In some seats, they say they’re detecting signs of huge by-election-style swings. That could lead to some spectacular turnarounds in individual seats with the party coming from third place to win.
Overall, experienced Lib Dem campaigners are expecting modest progress rather than a seismic breakthrough.
SNP: Scottish independence to the fore
The SNP started this election campaign in a strong position. They won more than half of the Westminster seats in Scotland in 2017 and are convinced they will increase that total this time. They are in second place in every Scottish constituency they don’t hold. Their only problem is that they will probably again never reach the giddy total of 56 out of 59 seats they achieved in 2015, just months after losing the 2014 independence referendum.
Independence is front and centre again in this campaign. That is an easy sell for voters who are already convinced that Scotland should leave the UK. For those who aren’t so sure, the SNP hope to win them over by making the case it should be for Scotland to decide its own future.
The SNP also proudly proclaim they want to Stop Brexit (always with capital letters) – even though they could only do that by propping up a minority Labour government. That position could potentially deter the million or so Scots who voted to Leave. But the SNP hope many of them care more about Scotland becoming independent than about leaving the EU
This focus on constitutional issues creates a head-to-head clash with the Scottish Tories who want to leave the EU and stay in the UK. Labour, meanwhile, are being rather left out of the debate. The SNP hope to pick up all but one of the seven Labour seats in Scotland. They may find it harder to eject some of the 13 Scottish Conservatives.
Brexit Party: Looking to Labour Leavers
At the start of this campaign there was a significant buzz about the Brexit Party – an awareness that however they chose to approach the contest could have consequences in key battlegrounds in the Midlands and the north of England, not least for the Conservatives.
Since Nigel Farage decided to pull out of Tory seats, some of that noise has quietened. The recent launch of the party’s policy platform – deliberately not described as a manifesto – was a muted affair compared with the early media events when journalists eagerly awaited detail of the party’s strategy.

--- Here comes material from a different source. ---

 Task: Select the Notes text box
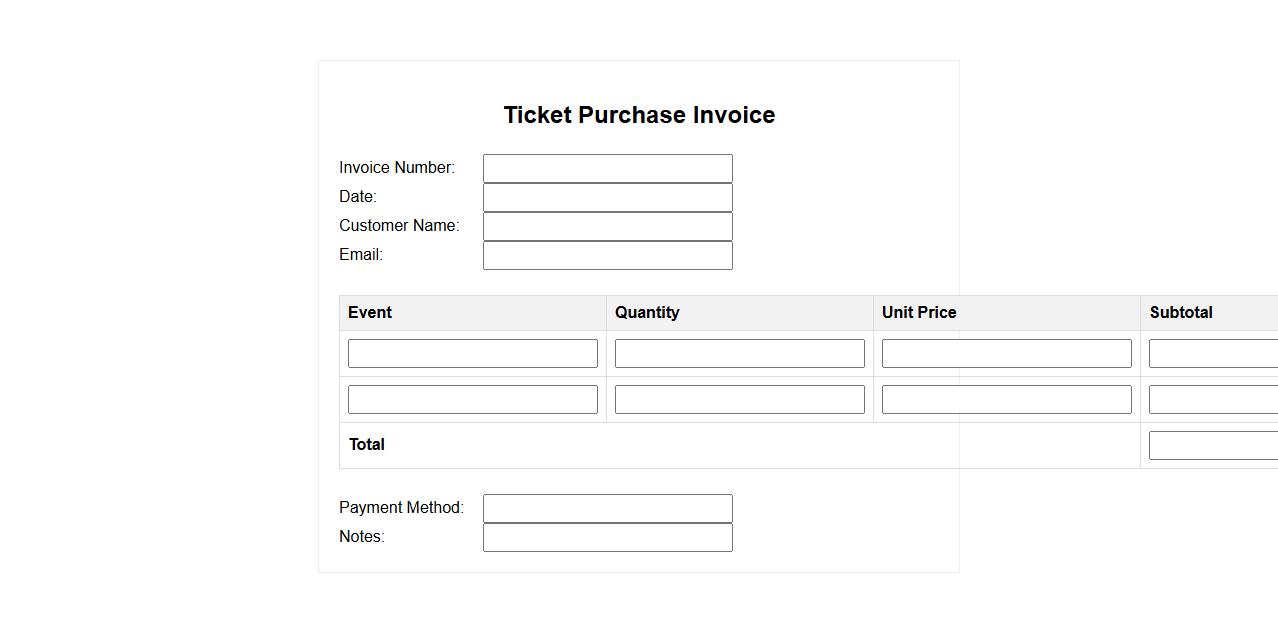click(x=607, y=537)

There’s no doubt Mr Farage still commands a loyal following. Supporters applaud and cheer at his election rallies, convinced by both him and his version of Brexit. And he often proves popular, if divisive, on public walkabouts.
Pollsters and political rivals are still watching to see what impact the party might have on Leave voters in the Labour areas it’s targeting. But in limiting where it’s standing, there is a risk the party might have limited its own impact.
Internal disagreements over strategy seem, for now, to have calmed with candidates convinced of their crucial role in this contest. But faced with a Tory party making a lot of noise about Brexit, the Brexit Party is having to push harder to be heard.